■ EXERCISE ■
All that should be output is the block of lines below from the line with "[X] (30, 2542)" to the line with "[Telegram] (133, 2542)", both included, exactly as written.

================================

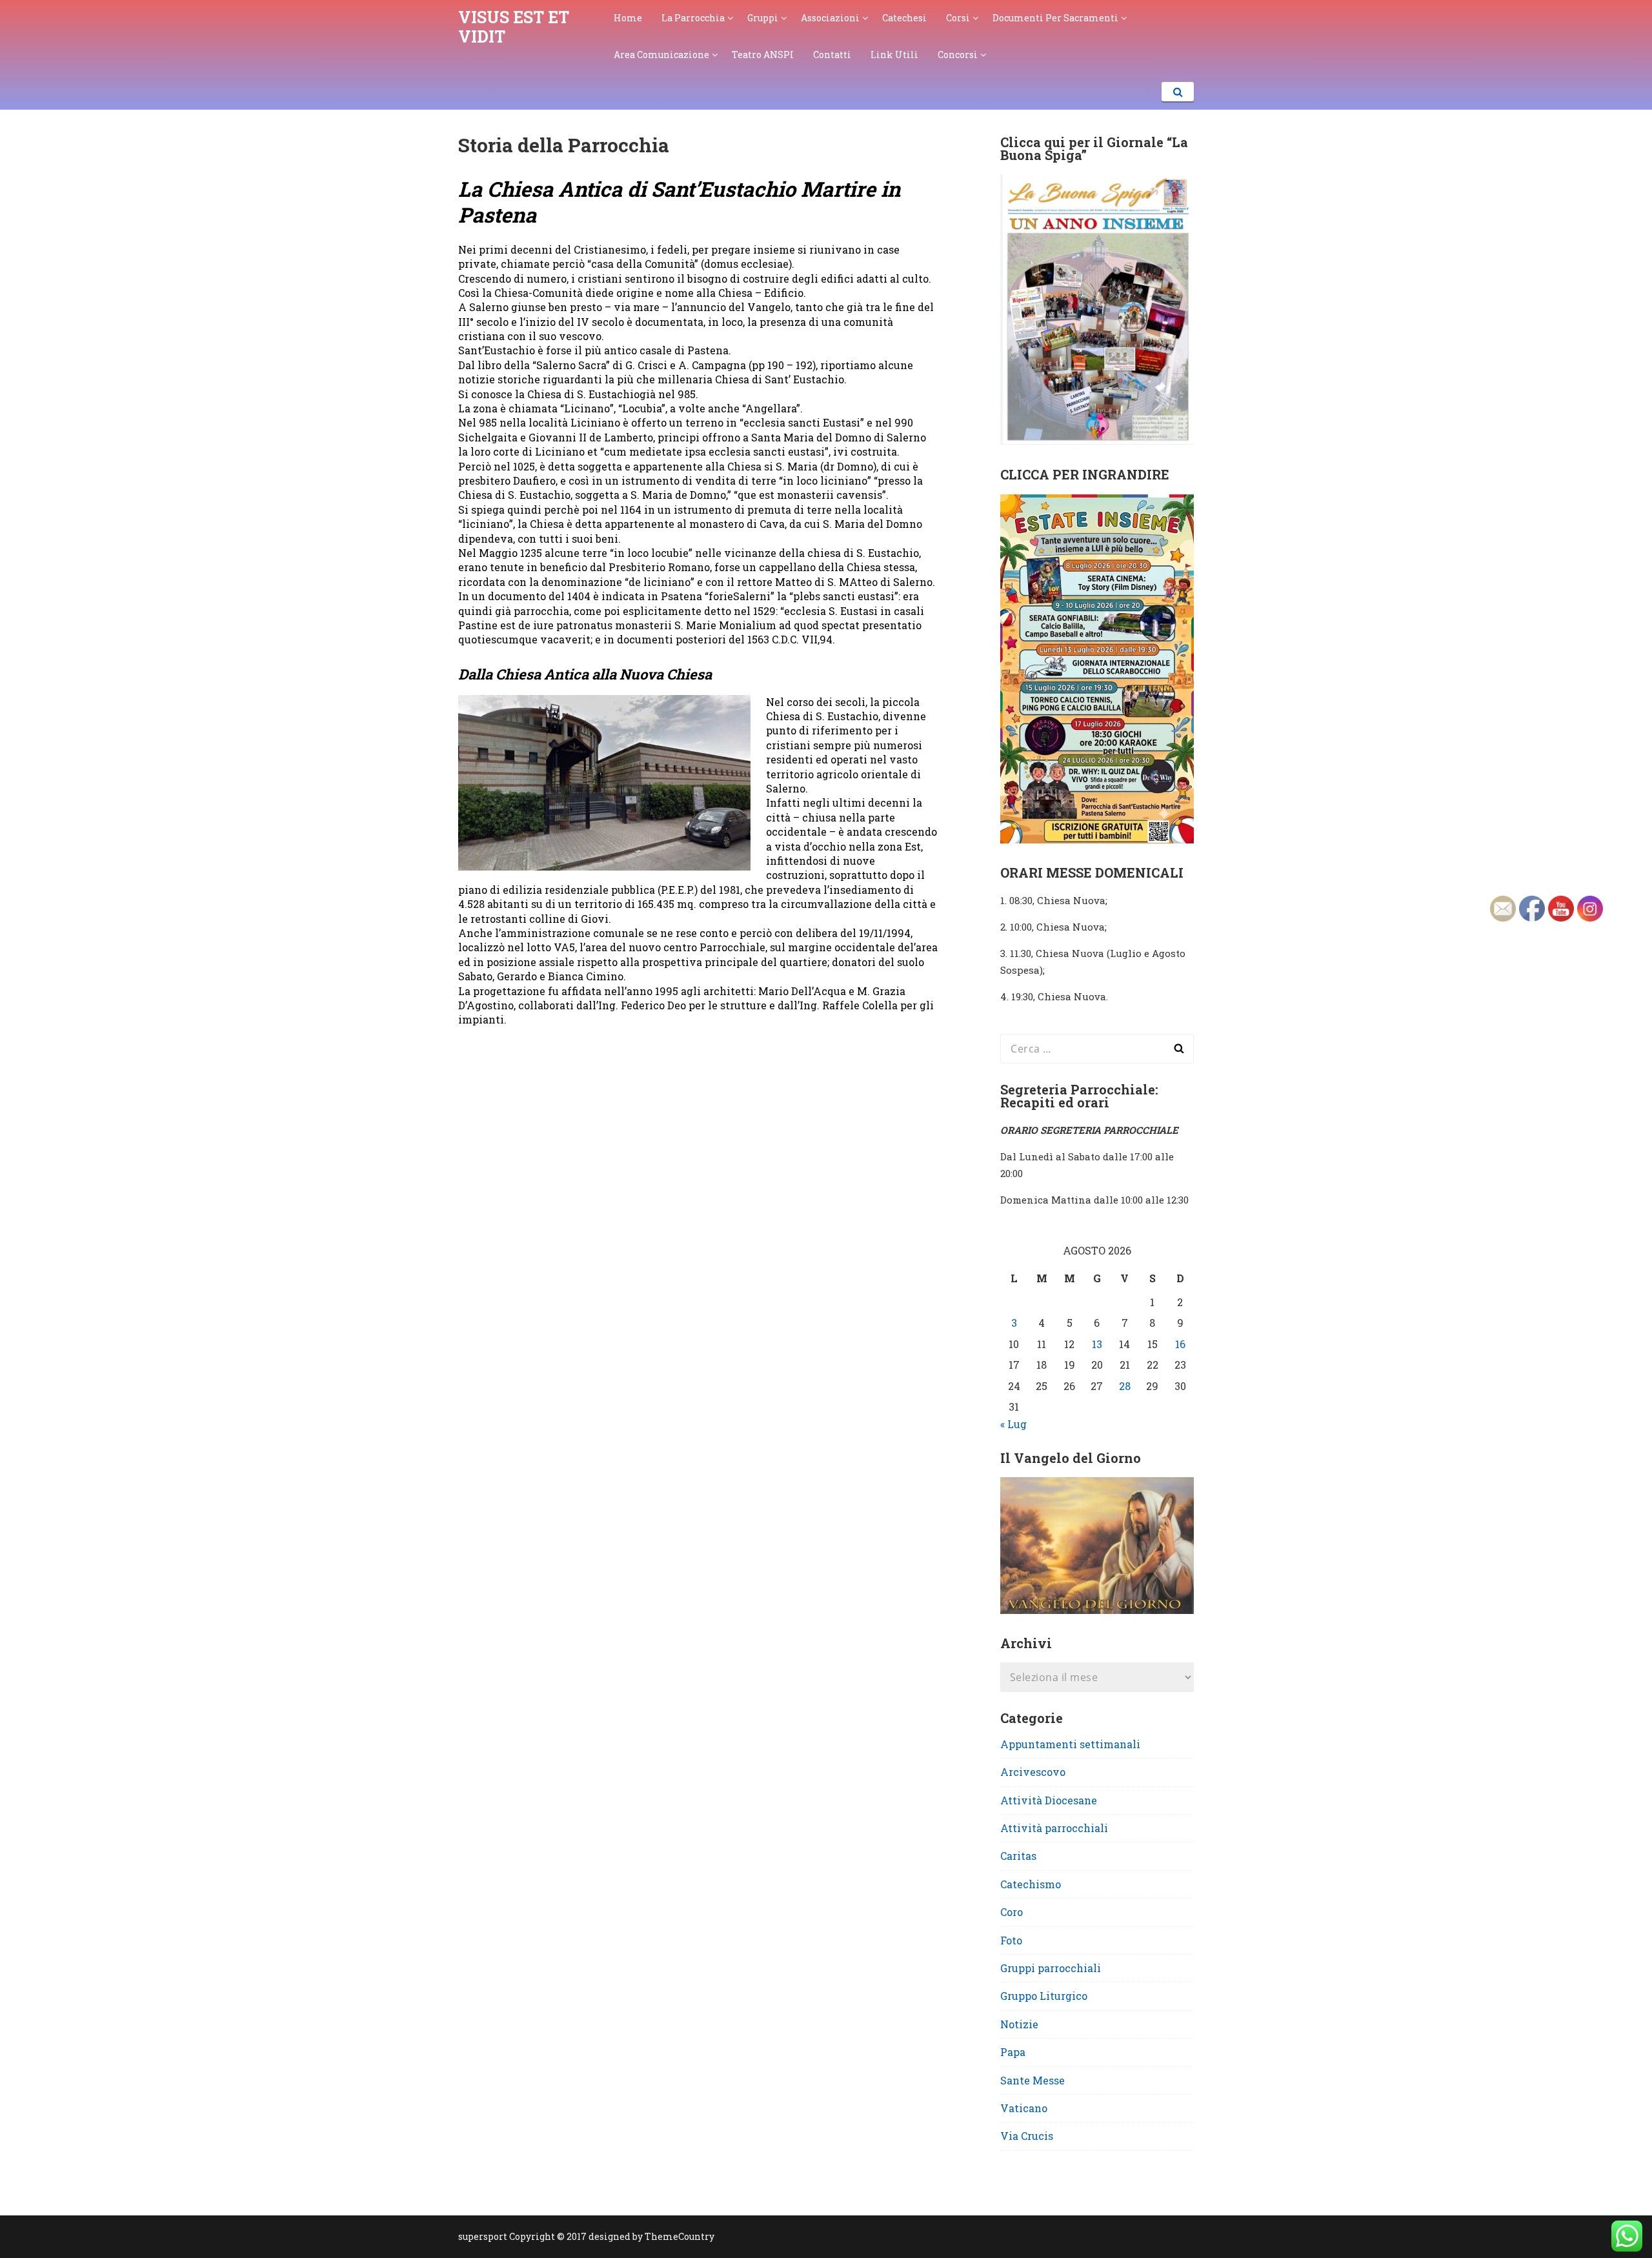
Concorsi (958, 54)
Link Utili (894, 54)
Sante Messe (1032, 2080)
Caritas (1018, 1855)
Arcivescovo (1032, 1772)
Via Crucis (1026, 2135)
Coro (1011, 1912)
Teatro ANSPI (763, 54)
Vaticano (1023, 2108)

================================

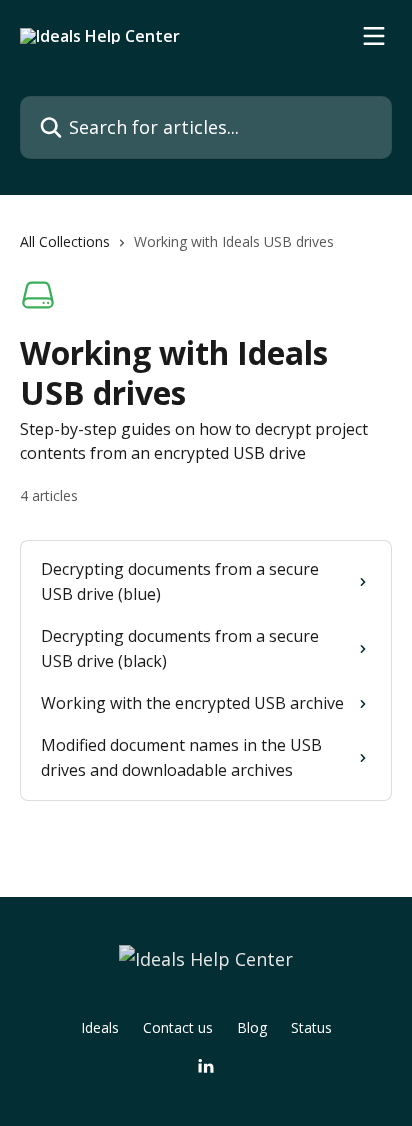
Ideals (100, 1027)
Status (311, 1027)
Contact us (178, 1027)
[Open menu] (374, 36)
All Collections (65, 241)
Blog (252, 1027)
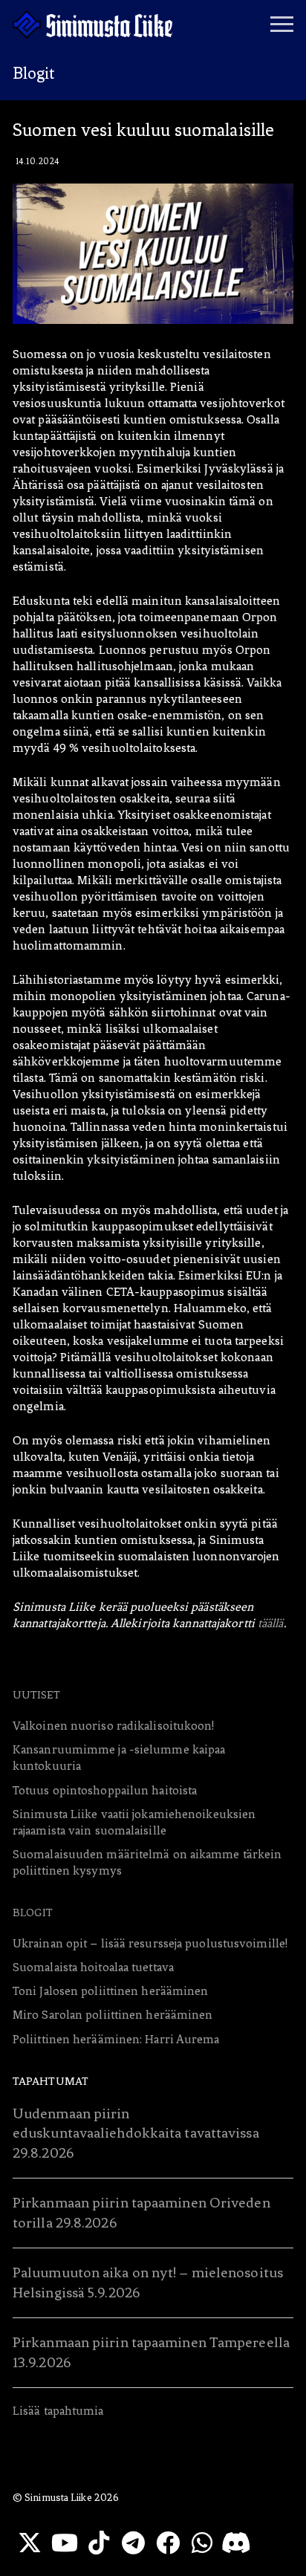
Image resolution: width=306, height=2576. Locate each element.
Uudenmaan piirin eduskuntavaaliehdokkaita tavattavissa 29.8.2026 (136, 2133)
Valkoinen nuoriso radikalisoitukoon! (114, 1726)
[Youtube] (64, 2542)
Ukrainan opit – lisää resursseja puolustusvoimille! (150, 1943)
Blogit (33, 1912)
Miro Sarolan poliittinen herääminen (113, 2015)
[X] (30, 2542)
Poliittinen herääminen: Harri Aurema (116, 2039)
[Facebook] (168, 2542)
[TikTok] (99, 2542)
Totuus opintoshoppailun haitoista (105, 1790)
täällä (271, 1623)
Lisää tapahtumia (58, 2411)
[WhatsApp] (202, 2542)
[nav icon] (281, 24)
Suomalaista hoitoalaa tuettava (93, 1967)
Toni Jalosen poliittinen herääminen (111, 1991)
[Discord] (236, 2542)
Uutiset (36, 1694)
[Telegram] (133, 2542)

================================

■ TASK ANSWER ■
[X] (30, 2542)
Poliittinen herääminen: Harri Aurema (116, 2039)
[Facebook] (168, 2542)
[TikTok] (99, 2542)
Totuus opintoshoppailun haitoista (105, 1790)
täällä (271, 1623)
Lisää tapahtumia (58, 2411)
[WhatsApp] (202, 2542)
[nav icon] (281, 24)
Suomalaista hoitoalaa tuettava (93, 1967)
Toni Jalosen poliittinen herääminen (111, 1991)
[Discord] (236, 2542)
Uutiset (36, 1694)
[Telegram] (133, 2542)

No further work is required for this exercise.